Task input:
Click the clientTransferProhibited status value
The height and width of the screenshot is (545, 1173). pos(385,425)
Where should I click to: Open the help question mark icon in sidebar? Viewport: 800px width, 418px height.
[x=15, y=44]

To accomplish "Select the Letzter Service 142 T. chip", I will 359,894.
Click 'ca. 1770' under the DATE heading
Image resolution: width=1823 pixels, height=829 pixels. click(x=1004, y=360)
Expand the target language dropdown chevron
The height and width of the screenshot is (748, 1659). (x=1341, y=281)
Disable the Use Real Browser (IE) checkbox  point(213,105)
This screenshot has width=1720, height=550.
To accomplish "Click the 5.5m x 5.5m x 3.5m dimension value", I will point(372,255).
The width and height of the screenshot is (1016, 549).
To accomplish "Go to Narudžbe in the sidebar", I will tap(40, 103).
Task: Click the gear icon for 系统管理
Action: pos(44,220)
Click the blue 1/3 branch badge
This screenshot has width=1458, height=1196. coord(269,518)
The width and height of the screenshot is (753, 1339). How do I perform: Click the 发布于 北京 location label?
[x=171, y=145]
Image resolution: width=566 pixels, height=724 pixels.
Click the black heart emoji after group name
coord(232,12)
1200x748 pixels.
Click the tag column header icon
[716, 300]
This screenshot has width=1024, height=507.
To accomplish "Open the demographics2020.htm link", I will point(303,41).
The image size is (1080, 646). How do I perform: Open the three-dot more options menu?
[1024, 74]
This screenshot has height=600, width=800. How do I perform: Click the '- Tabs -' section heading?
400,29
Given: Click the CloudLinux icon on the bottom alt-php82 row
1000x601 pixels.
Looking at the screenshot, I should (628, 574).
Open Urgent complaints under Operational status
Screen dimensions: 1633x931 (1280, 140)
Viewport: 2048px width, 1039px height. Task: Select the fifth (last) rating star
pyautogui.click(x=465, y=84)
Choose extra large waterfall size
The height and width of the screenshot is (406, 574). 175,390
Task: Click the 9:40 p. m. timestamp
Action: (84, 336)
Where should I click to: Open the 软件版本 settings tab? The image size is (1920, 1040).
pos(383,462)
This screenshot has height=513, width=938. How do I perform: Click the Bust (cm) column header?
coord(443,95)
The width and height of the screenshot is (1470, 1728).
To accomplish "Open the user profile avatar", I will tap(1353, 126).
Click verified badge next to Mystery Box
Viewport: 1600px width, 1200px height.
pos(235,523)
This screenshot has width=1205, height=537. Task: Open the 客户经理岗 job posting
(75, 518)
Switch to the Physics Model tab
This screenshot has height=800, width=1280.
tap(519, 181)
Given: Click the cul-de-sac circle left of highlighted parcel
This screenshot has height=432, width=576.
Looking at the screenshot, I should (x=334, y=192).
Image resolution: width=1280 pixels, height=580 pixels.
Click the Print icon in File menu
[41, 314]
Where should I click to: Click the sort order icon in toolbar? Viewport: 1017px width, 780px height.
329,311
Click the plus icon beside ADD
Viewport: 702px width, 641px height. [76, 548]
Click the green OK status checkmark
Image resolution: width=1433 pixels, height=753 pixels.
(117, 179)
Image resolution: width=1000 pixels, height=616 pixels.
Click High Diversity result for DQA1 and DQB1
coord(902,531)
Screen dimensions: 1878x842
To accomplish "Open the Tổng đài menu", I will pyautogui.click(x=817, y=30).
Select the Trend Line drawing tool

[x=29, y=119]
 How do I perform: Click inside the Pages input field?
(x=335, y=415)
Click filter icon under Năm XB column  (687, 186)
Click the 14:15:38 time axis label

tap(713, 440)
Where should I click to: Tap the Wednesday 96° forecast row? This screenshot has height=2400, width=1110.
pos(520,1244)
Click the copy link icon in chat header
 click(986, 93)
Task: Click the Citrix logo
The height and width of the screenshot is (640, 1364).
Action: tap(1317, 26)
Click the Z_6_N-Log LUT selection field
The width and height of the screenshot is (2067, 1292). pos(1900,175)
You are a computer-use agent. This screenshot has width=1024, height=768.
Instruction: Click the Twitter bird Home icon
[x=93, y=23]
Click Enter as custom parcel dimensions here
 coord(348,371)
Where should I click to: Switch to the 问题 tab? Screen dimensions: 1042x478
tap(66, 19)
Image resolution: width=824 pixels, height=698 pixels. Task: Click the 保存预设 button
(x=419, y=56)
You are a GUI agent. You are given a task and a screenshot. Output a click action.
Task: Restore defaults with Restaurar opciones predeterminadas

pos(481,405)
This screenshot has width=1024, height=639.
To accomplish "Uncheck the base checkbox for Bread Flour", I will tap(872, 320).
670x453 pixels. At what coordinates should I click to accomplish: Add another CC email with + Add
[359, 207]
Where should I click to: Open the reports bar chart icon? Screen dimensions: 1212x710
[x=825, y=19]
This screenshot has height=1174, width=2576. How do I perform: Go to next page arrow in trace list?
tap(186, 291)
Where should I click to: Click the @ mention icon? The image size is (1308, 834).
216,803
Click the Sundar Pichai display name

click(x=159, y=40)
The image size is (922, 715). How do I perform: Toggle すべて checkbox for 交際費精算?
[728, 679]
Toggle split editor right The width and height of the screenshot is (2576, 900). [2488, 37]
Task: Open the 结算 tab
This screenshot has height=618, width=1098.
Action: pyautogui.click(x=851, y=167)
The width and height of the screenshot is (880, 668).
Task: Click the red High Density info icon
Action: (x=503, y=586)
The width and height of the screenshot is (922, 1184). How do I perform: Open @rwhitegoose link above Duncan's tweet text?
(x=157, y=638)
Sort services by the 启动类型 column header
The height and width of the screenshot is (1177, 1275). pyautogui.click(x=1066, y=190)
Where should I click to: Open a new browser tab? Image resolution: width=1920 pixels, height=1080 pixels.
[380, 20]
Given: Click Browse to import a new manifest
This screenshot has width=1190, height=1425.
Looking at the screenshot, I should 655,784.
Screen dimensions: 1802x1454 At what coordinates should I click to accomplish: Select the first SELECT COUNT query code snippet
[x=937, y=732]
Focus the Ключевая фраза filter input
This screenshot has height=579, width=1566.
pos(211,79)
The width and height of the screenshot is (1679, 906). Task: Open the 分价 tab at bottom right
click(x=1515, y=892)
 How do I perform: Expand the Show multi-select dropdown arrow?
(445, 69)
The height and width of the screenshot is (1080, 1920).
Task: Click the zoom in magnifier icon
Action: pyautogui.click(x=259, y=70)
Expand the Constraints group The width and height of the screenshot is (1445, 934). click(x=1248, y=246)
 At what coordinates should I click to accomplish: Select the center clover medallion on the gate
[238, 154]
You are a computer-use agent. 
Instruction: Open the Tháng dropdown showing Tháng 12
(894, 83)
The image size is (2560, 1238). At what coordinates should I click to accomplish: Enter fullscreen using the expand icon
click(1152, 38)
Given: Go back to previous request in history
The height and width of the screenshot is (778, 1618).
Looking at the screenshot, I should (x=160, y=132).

Instruction:
Reproduce all of the lines above verbatim, from the first to the last.

Answer for the task:
Click the clientTransferProhibited status value
The height and width of the screenshot is (545, 1173). pos(385,425)
Where should I click to: Open the help question mark icon in sidebar? Viewport: 800px width, 418px height.
[x=15, y=44]

To accomplish "Select the Letzter Service 142 T. chip", I will 359,894.
Click 'ca. 1770' under the DATE heading
Image resolution: width=1823 pixels, height=829 pixels. click(x=1004, y=360)
Expand the target language dropdown chevron
The height and width of the screenshot is (748, 1659). (x=1341, y=281)
Disable the Use Real Browser (IE) checkbox  point(213,105)
This screenshot has width=1720, height=550.
To accomplish "Click the 5.5m x 5.5m x 3.5m dimension value", I will point(372,255).
The width and height of the screenshot is (1016, 549).
To accomplish "Go to Narudžbe in the sidebar", I will tap(40, 103).
Task: Click the gear icon for 系统管理
Action: pos(44,220)
Click the blue 1/3 branch badge
This screenshot has width=1458, height=1196. coord(269,518)
The width and height of the screenshot is (753, 1339). How do I perform: Click the 发布于 北京 location label?
[x=171, y=145]
Image resolution: width=566 pixels, height=724 pixels.
Click the black heart emoji after group name
coord(232,12)
1200x748 pixels.
Click the tag column header icon
[716, 300]
This screenshot has width=1024, height=507.
To accomplish "Open the demographics2020.htm link", I will point(303,41).
The image size is (1080, 646). How do I perform: Open the three-dot more options menu?
[1024, 74]
This screenshot has height=600, width=800. How do I perform: Click the '- Tabs -' section heading?
400,29
Given: Click the CloudLinux icon on the bottom alt-php82 row
1000x601 pixels.
Looking at the screenshot, I should (628, 574).
Open Urgent complaints under Operational status
Screen dimensions: 1633x931 (1280, 140)
Viewport: 2048px width, 1039px height. Task: Select the fifth (last) rating star
pyautogui.click(x=465, y=84)
Choose extra large waterfall size
The height and width of the screenshot is (406, 574). 175,390
Task: Click the 9:40 p. m. timestamp
Action: (84, 336)
Where should I click to: Open the 软件版本 settings tab? The image size is (1920, 1040).
pos(383,462)
This screenshot has height=513, width=938. How do I perform: Click the Bust (cm) column header?
coord(443,95)
The width and height of the screenshot is (1470, 1728).
To accomplish "Open the user profile avatar", I will tap(1353, 126).
Click verified badge next to Mystery Box
Viewport: 1600px width, 1200px height.
pos(235,523)
This screenshot has width=1205, height=537. Task: Open the 客户经理岗 job posting
(75, 518)
Switch to the Physics Model tab
This screenshot has height=800, width=1280.
tap(519, 181)
Given: Click the cul-de-sac circle left of highlighted parcel
This screenshot has height=432, width=576.
Looking at the screenshot, I should (x=334, y=192).
Image resolution: width=1280 pixels, height=580 pixels.
Click the Print icon in File menu
[41, 314]
Where should I click to: Click the sort order icon in toolbar? Viewport: 1017px width, 780px height.
329,311
Click the plus icon beside ADD
Viewport: 702px width, 641px height. [76, 548]
Click the green OK status checkmark
Image resolution: width=1433 pixels, height=753 pixels.
(117, 179)
Image resolution: width=1000 pixels, height=616 pixels.
Click High Diversity result for DQA1 and DQB1
coord(902,531)
Screen dimensions: 1878x842
To accomplish "Open the Tổng đài menu", I will pyautogui.click(x=817, y=30).
Select the Trend Line drawing tool

[x=29, y=119]
 How do I perform: Click inside the Pages input field?
(x=335, y=415)
Click filter icon under Năm XB column  (687, 186)
Click the 14:15:38 time axis label

tap(713, 440)
Where should I click to: Tap the Wednesday 96° forecast row? This screenshot has height=2400, width=1110.
pos(520,1244)
Click the copy link icon in chat header
 click(986, 93)
Task: Click the Citrix logo
The height and width of the screenshot is (640, 1364).
Action: tap(1317, 26)
Click the Z_6_N-Log LUT selection field
The width and height of the screenshot is (2067, 1292). pos(1900,175)
You are a computer-use agent. This screenshot has width=1024, height=768.
Instruction: Click the Twitter bird Home icon
[x=93, y=23]
Click Enter as custom parcel dimensions here
 coord(348,371)
Where should I click to: Switch to the 问题 tab? Screen dimensions: 1042x478
tap(66, 19)
Image resolution: width=824 pixels, height=698 pixels. Task: Click the 保存预设 button
(x=419, y=56)
You are a GUI agent. You are given a task and a screenshot. Output a click action.
Task: Restore defaults with Restaurar opciones predeterminadas

pos(481,405)
This screenshot has width=1024, height=639.
To accomplish "Uncheck the base checkbox for Bread Flour", I will tap(872, 320).
670x453 pixels. At what coordinates should I click to accomplish: Add another CC email with + Add
[359, 207]
Where should I click to: Open the reports bar chart icon? Screen dimensions: 1212x710
[x=825, y=19]
This screenshot has height=1174, width=2576. How do I perform: Go to next page arrow in trace list?
tap(186, 291)
Where should I click to: Click the @ mention icon? The image size is (1308, 834).
216,803
Click the Sundar Pichai display name

click(x=159, y=40)
The image size is (922, 715). How do I perform: Toggle すべて checkbox for 交際費精算?
[728, 679]
Toggle split editor right The width and height of the screenshot is (2576, 900). [2488, 37]
Task: Open the 结算 tab
This screenshot has height=618, width=1098.
Action: pyautogui.click(x=851, y=167)
The width and height of the screenshot is (880, 668).
Task: Click the red High Density info icon
Action: (x=503, y=586)
The width and height of the screenshot is (922, 1184). How do I perform: Open @rwhitegoose link above Duncan's tweet text?
(x=157, y=638)
Sort services by the 启动类型 column header
The height and width of the screenshot is (1177, 1275). pyautogui.click(x=1066, y=190)
Where should I click to: Open a new browser tab? Image resolution: width=1920 pixels, height=1080 pixels.
[380, 20]
Given: Click Browse to import a new manifest
This screenshot has width=1190, height=1425.
Looking at the screenshot, I should 655,784.
Screen dimensions: 1802x1454 At what coordinates should I click to accomplish: Select the first SELECT COUNT query code snippet
[x=937, y=732]
Focus the Ключевая фраза filter input
This screenshot has height=579, width=1566.
pos(211,79)
The width and height of the screenshot is (1679, 906). Task: Open the 分价 tab at bottom right
click(x=1515, y=892)
 How do I perform: Expand the Show multi-select dropdown arrow?
(445, 69)
The height and width of the screenshot is (1080, 1920).
Task: Click the zoom in magnifier icon
Action: pyautogui.click(x=259, y=70)
Expand the Constraints group The width and height of the screenshot is (1445, 934). click(x=1248, y=246)
 At what coordinates should I click to accomplish: Select the center clover medallion on the gate
[238, 154]
You are a computer-use agent. 
Instruction: Open the Tháng dropdown showing Tháng 12
(894, 83)
The image size is (2560, 1238). At what coordinates should I click to accomplish: Enter fullscreen using the expand icon
click(1152, 38)
Given: Go back to previous request in history
The height and width of the screenshot is (778, 1618).
Looking at the screenshot, I should (x=160, y=132).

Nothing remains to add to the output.